Responding to the Haiti earthquake has been one of the toughest challenges Oxfam has ever faced in its history of delivering aid, the international agency said today.
One week after the earthquake struck, aid is beginning to get through. However, the impact of the earthquake on Oxfam’s Haitian and international staff, the logistical challenges combined with a destroyed office and warehouse and the loss of communications have made this the one of the hardest responses the agency has ever mounted.
Oxfam lost two employees, and most of its staff have endured harrowing personal losses as a result of the quake. Most of Oxfam’s staff had their homes damaged or destroyed and are sleeping outside like the rest of the Haitian population.
Part of the Oxfam office and a key warehouse full of vital water and sanitation equipment were destroyed when the quake struck.

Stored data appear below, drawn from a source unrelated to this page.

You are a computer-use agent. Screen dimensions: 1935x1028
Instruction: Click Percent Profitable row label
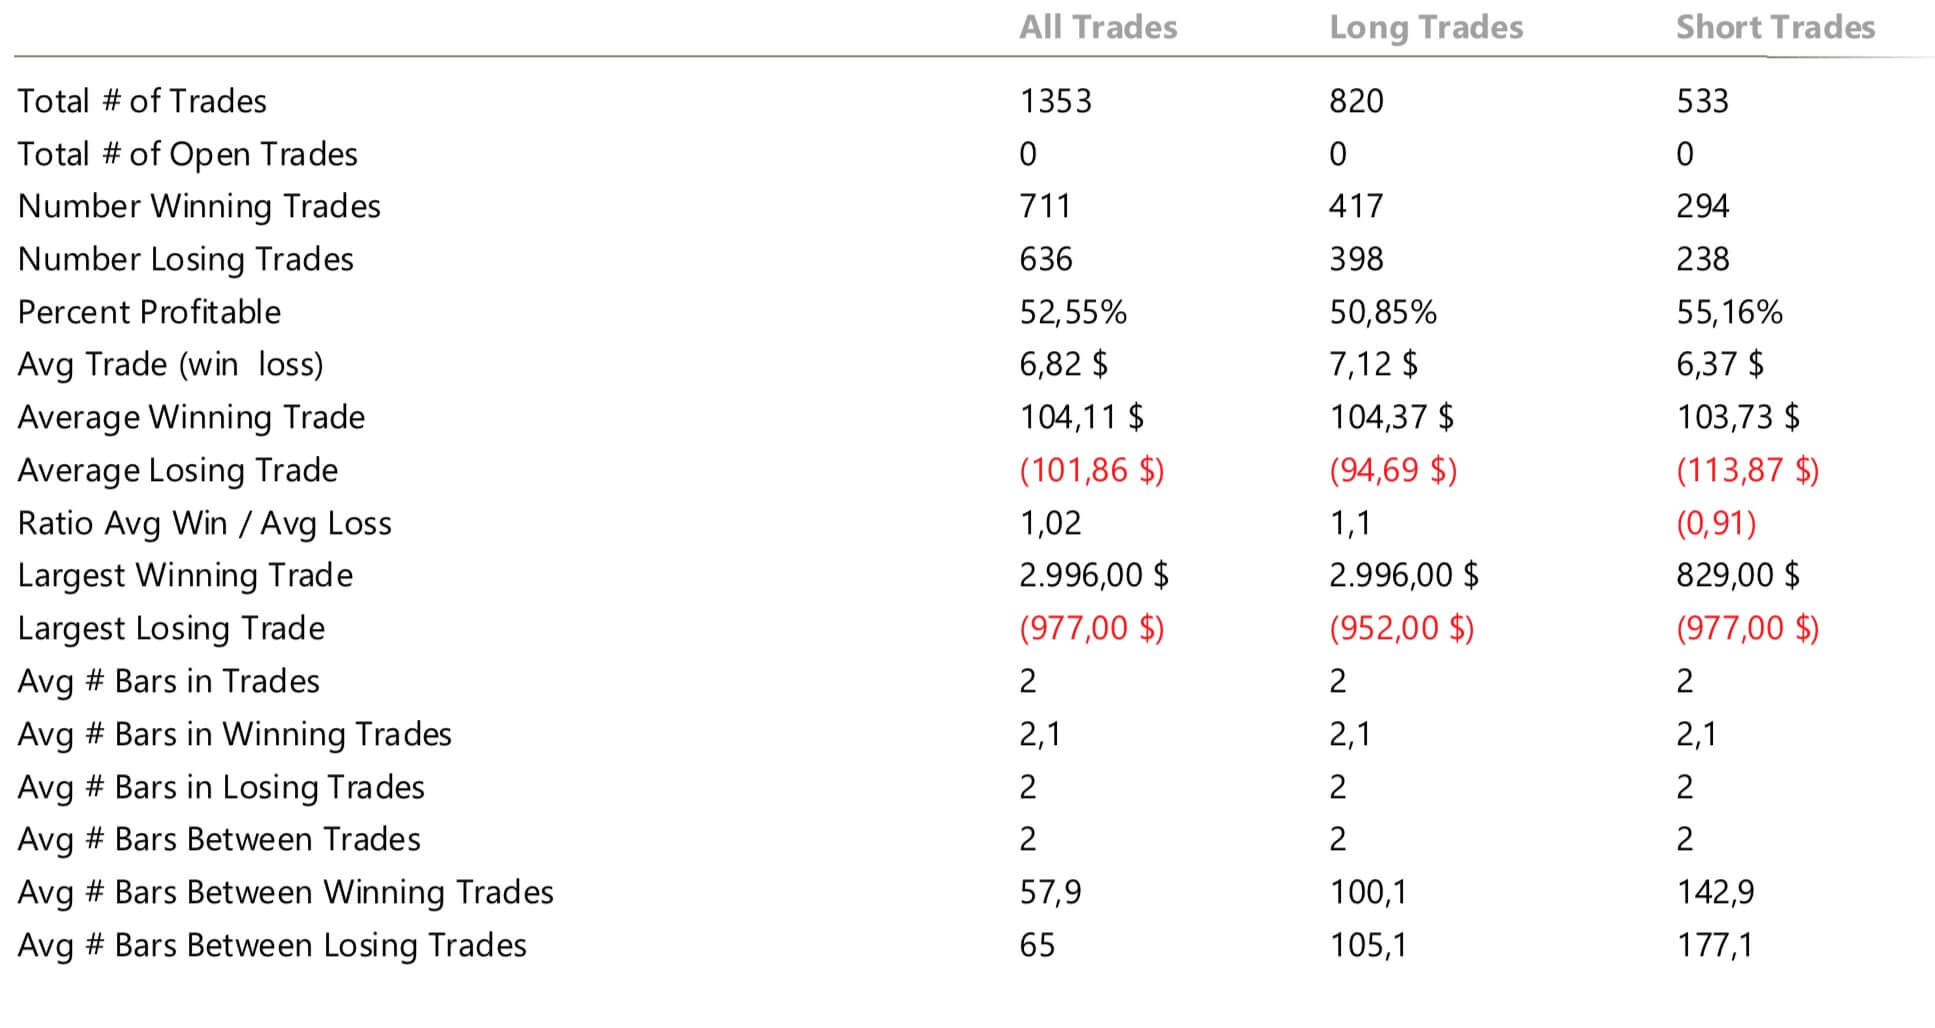tap(149, 312)
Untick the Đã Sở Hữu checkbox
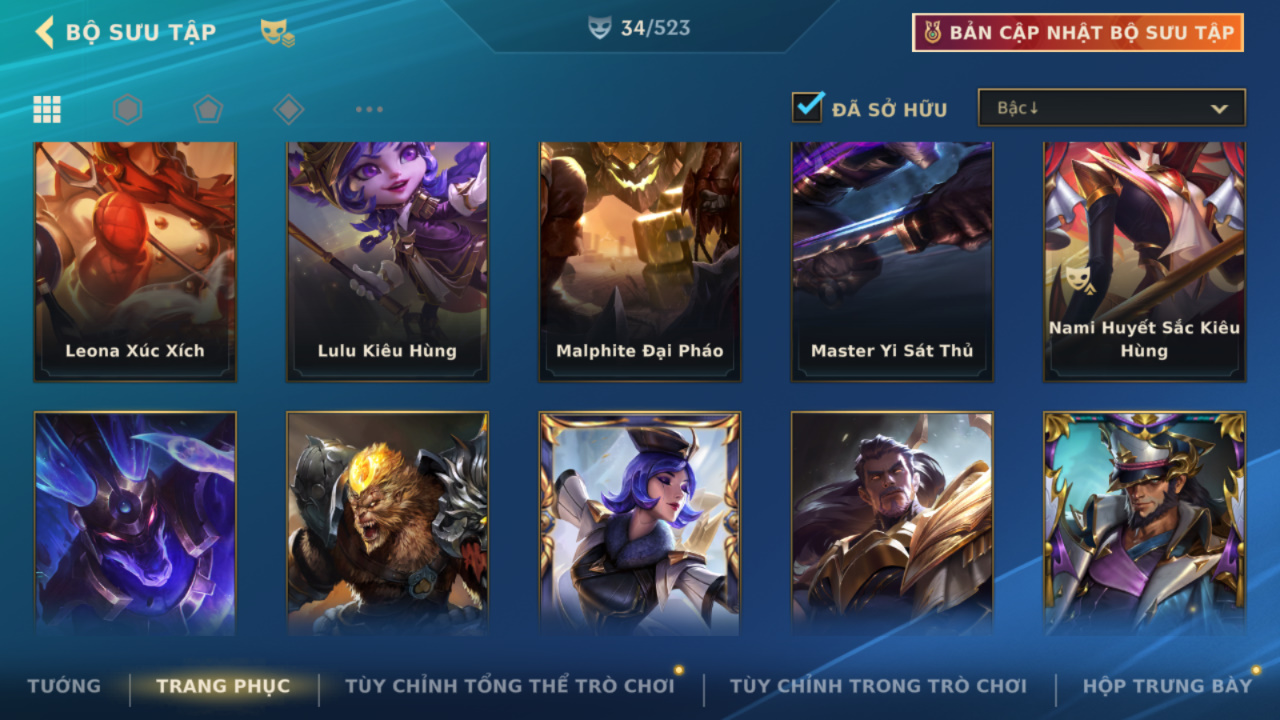This screenshot has height=720, width=1280. pyautogui.click(x=807, y=107)
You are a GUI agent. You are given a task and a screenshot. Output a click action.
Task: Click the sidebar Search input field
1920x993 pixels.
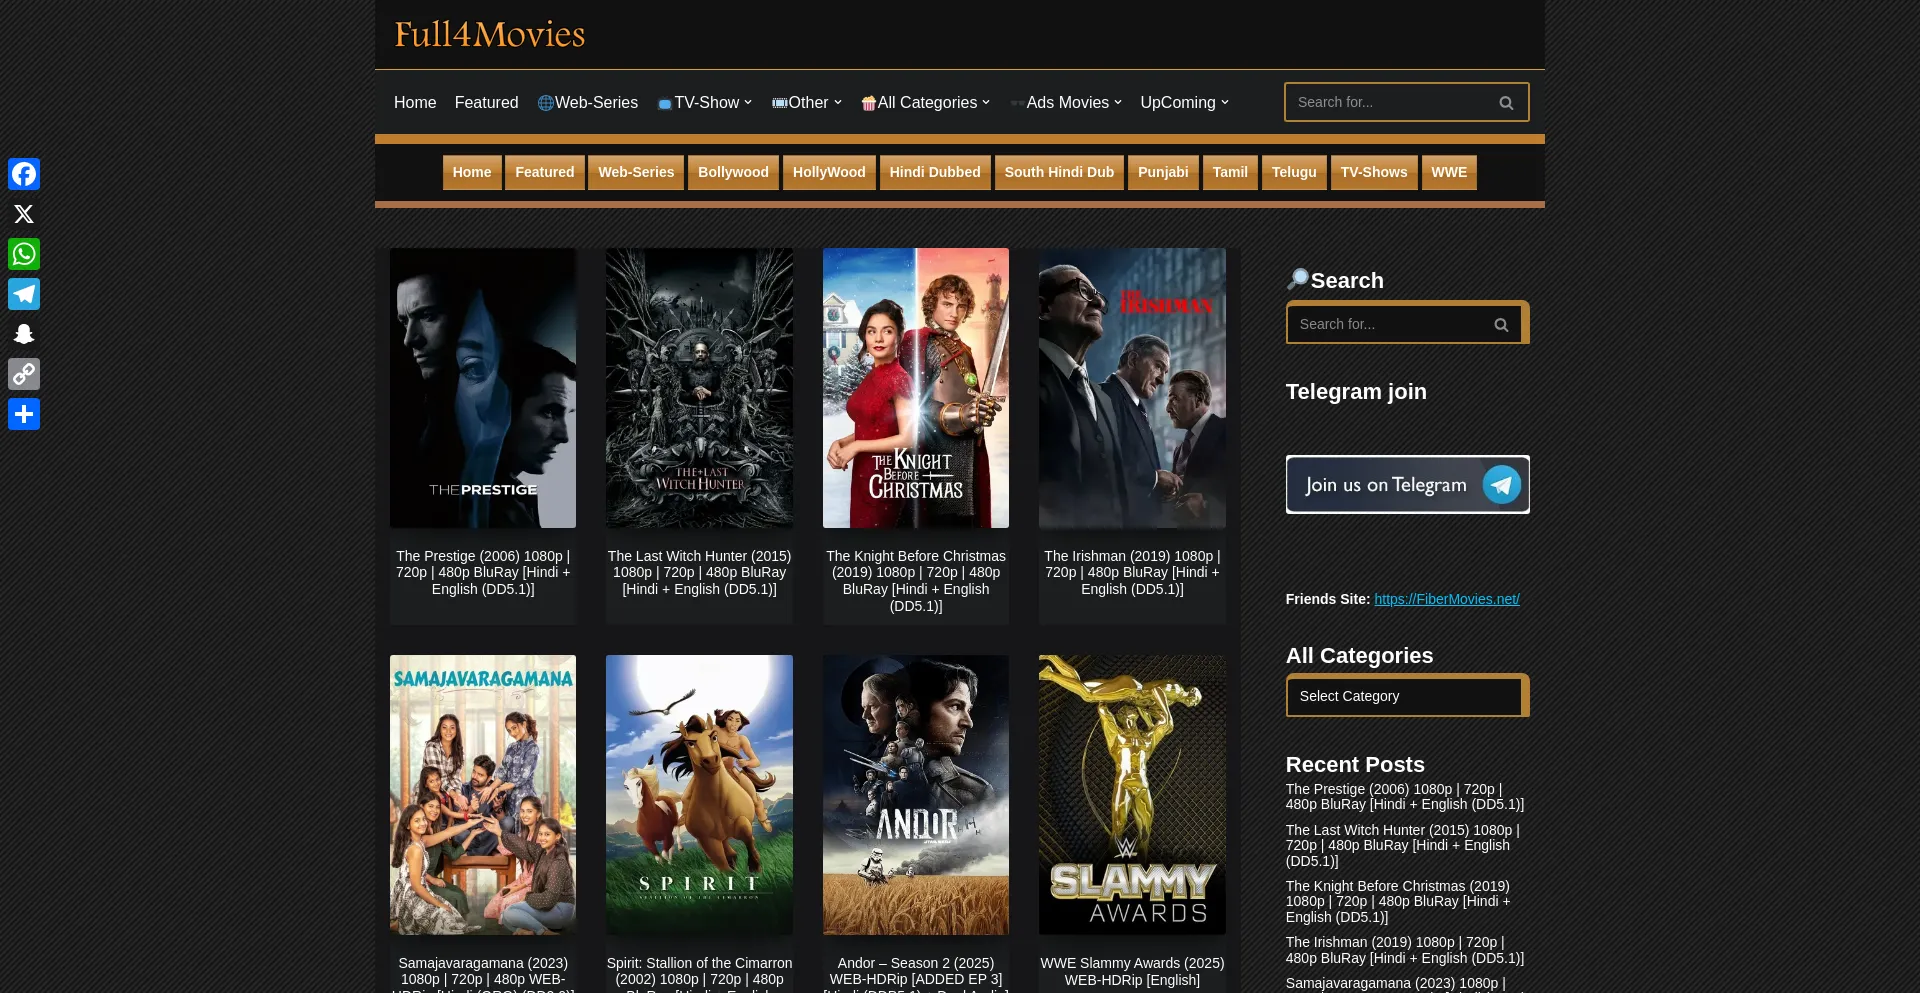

Oxfam Haiti Country Director Yolette Etienne said: “Many of my staff here have lost their homes, and some have had family losses. Two Oxfam members of staff were killed when the quake struck and I lost my own mother. But we are still here working. I told my staff that we have no choice, no other option but to work and to work harder since we have the privilege of still being here and we can help people to overcome their desperation. A day after the quake most of the staff were back at the office planning our response.”
Broken communication channels – no phone lines or internet – meant it was difficult for staff on the ground to communicate their needs and order vital equipment and supplies to headquarters in the first few days. Communications are beginning to improve – mobile phones are starting to work as well as the internet in some areas of Port-au-Prince.
The staff salvaged some stocks from the destroyed warehouse, but new equipment for providing clean water and sanitation is now arriving. Oxfam is using Santo Domingo in the Dominican Republic as a hub for flying in supplies, which will then go by road to Port-au-Prince.
Ten tonnes of new stock has now arrived in Port-au-Prince and more is on its way. Water trucking has begun in several locations across Port-au-Prince, but operations were briefly halted because of a lack of fuel around the capital.